Many of his more prosaic aircraft might surprise those who know Mitchell only for the Spitfire. The highly successful Supermarine Southampton and Stranraer flying boats were, for example, very much workaday machines. Rather ungainly-looking biplanes, they flew low, slowly and well, around the world. The Southampton, rather resembling a survivor drawn from the embers of the First World War, flew with the RAF from 1925 to 1936, while its successor, the only slightly sleeker Stranraer, performed with the RAF and RCAF throughout the Second World War. My great aunt Flo and her gun-toting mercenary partner Mervin, who had shot his, and her, way out of Japanese-occupied Singapore and who settled in Vancouver after the Second World War, recalled flying Queen Charlotte Airlines’ Stranraers along the coast of British Columbia.
These flying boats represent one very important aspect of Mitchell’s work: safety.

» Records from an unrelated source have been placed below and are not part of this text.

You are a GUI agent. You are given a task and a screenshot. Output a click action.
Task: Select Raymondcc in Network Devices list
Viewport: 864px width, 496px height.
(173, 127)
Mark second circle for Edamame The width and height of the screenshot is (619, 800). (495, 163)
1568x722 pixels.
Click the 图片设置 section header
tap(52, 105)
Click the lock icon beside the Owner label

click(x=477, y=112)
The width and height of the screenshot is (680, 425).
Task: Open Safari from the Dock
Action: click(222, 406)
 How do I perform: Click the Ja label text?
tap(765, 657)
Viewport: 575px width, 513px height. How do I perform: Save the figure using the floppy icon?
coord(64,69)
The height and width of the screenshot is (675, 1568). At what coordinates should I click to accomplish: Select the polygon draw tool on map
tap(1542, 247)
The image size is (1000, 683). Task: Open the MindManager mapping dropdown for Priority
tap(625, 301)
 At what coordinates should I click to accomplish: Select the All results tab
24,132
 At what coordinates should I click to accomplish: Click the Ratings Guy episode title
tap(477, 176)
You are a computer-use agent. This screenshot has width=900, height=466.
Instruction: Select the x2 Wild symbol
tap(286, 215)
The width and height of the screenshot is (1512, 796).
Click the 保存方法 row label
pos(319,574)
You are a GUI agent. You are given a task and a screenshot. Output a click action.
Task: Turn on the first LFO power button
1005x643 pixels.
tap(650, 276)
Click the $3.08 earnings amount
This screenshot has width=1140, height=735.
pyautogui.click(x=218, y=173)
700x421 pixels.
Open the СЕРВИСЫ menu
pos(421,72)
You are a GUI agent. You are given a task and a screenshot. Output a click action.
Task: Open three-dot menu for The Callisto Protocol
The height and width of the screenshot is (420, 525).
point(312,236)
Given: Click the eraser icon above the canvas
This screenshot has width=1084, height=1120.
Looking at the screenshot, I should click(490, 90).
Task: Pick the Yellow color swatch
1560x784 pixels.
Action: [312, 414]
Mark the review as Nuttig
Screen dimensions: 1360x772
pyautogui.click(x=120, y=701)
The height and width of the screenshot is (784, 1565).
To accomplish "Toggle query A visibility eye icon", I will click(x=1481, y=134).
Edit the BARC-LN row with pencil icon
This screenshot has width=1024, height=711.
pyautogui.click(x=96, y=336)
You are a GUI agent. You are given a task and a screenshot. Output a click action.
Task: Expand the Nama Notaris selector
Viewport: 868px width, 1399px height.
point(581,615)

He was one of the very few aircraft designers who learned to fly, and this showed in the way his aircraft handled both on the ground and in the sky. Fast and deadly though it was, a Spitfire was a very safe aircraft to fly – and easy too. Many Second World War pilots were to be grateful to Mitchell, not just for the Spitfire they chased the enemy with, but also for his tough little Supermarine Walrus amphibian, first flown in 1936; one of these would often be there to rescue them when they were forced to bail out over water or ditch into the sea. Walrus biplanes flew, with their top speed of just 145 mph at 4,750 feet, trouble-free throughout the Second World War. Even the Walrus, though, could be flown with surprising brio. Flight Lieutenant George Pickering, Supermarine’s test pilot, made a point of looping the loop in new Walruses floated out from the factory. He liked to start his loops from as low as 300 feet: Mitchell, with a little help from his pilots, was truly a wizard of flight.